We might need to migrate existing accent data and translate that into one specific location for people to review, or ask everyone again to fill their demographics.
- Location data will always be optional.
- We’ll ask about places where they have lived more than 5 years (we can offer ordering) but we won’t capture more detailed data that can allow to create a profile timeline.
- When asking for location, the information stored will be a generic lat/long (called “Region location”) from the region they select, not the exact lat/long captured (through map clicking or other). So if someone selects any location within Texas, we’ll capture a generic Texas lat/long for everyone.
- We won’t publish information for regions unless they have at least 100 speakers.
- We won’t capture gender for countries that can result into legal risks.
After we have collected geographic information from users, we will work with linguists to determine when the data we have from a person is more or less reliable to use. We need to remember there is no perfect formula to determine someone’s phonetic classification, we’ll use a proxy to cover our needs.
In general, if a person was born and lived their 20 first years in a place, that’s a strong factor to place this person there, but we should also see if they have been living for a long time also in other places.
This formula will need work with linguists, and we acknowledge there is no perfect solution, just a proxy for our needs. We will probably have more clarity once we have started to capture location and can see some trends and stats about them.

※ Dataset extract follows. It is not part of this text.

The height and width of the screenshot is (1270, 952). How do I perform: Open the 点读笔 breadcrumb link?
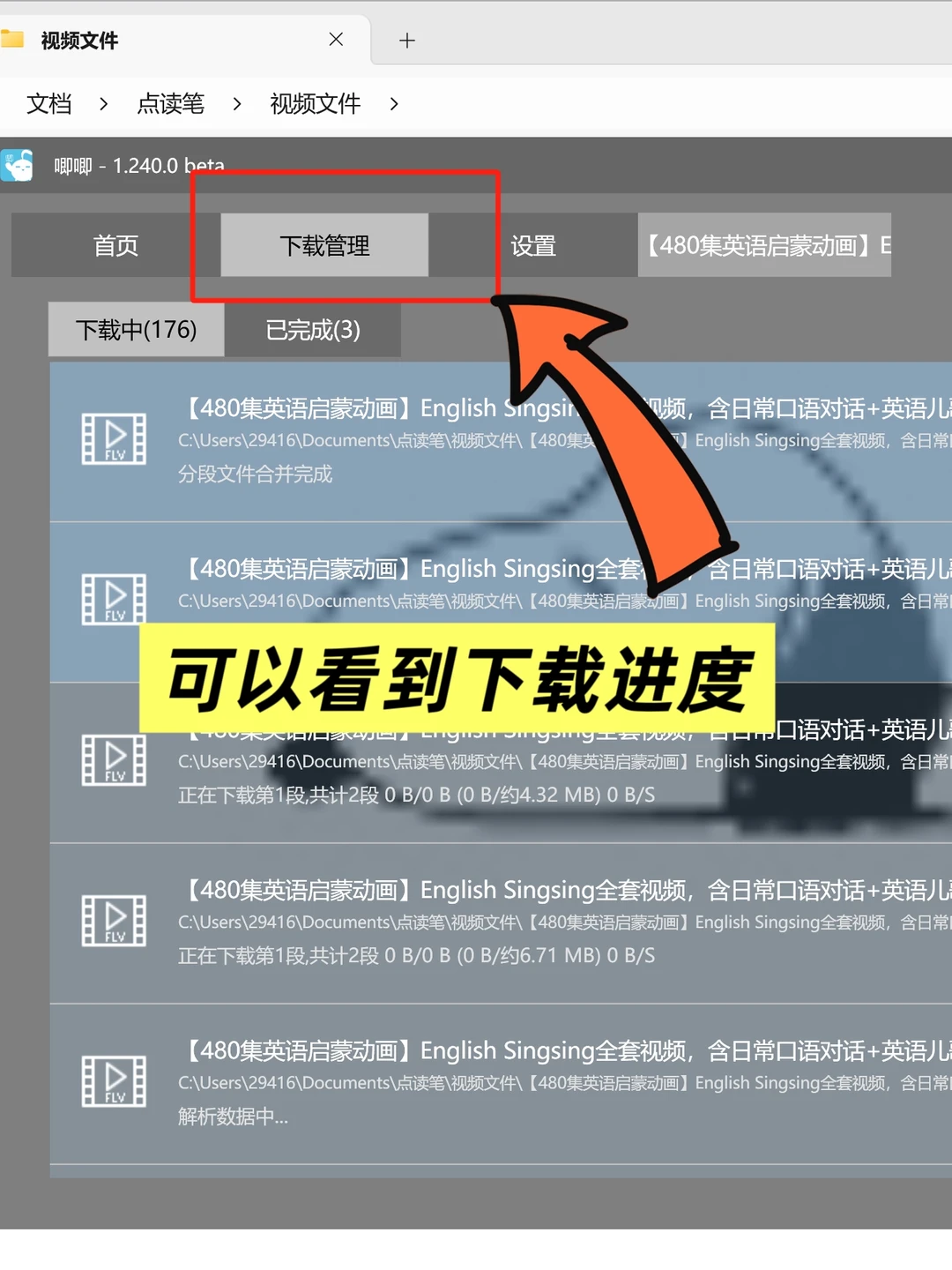point(170,104)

This will determine how we store location data in our dataset.
Go to market
Once we have all the data we need in our dataset, and depending on Mozilla’s needs on go to market, we should work with linguists specialized in phonetics in those languages to understand the different phonetic areas/zones we can draw based on our needs. Not all languages will need this phase and this will only be used internally for product/market needs.
Example: “What are the different phonetic areas in the UK to identify in our dataset English speakers with Scottish phonetics?”
When defining phonetic areas we want to follow these principles:
- P1: Useful for STT training with product market needs in mind.
- P1: Requiring limited intervention (crowdsourced)
- P2: Scaleable to all languages where we can train a STT model.
We shouldn’t be worried about improving or increasing these areas in the future, because having the location data will allow us to place speakers without asking for more data again in the future.
Each phonetic area will contain which locations are part of them, so we can determine a speaker phonetic area when needed.
Ideally we will use the phonetic area information to train models focused on specific markets. Our dataset will be able to be used to optimize for these audiences and if it doesn’t perform well enough, we can always create more areas for better identification.
Depending on how much data we have this will be possible or it will signal a need to collect more speakers from specific locations.
- Tagliamonte, Sali A. (2012) Variationist Sociolinguistics: Change, Observation, Interpretation. Sussex: Wiley-Blackwell
- Luk, J. C. (1998). Hong Kong students’ awareness of and reactions to accent differences.
- Kopylovskaya, M. Y., & Dobrova, T. Y. (2017). Dealing With “West-East” Cultural Divide: The Problem Of Cultural Unawareness In Esp For International Relations. Journal of Teaching English for Specific and Academic Purposes, 4(3), 505-516.
- Baker, W., Eddington, D., & Nay, L. (2009). Dialect identification: The effects of region of origin and amount of experience. American Speech, 84(1), 48-71.
- Findlay, A. M., Hoy, C., & Stockdale, A. (2004). In what sense English? An exploration of English migrant identities and identification. Journal of Ethnic and Migration Studies, 30(1), 59-79.
- Williams, A., Garrett, P., & Coupland, N. (1999). Dialect recognition. I: Preston, Dennis R.(red.), Handbook of perceptual dialectology.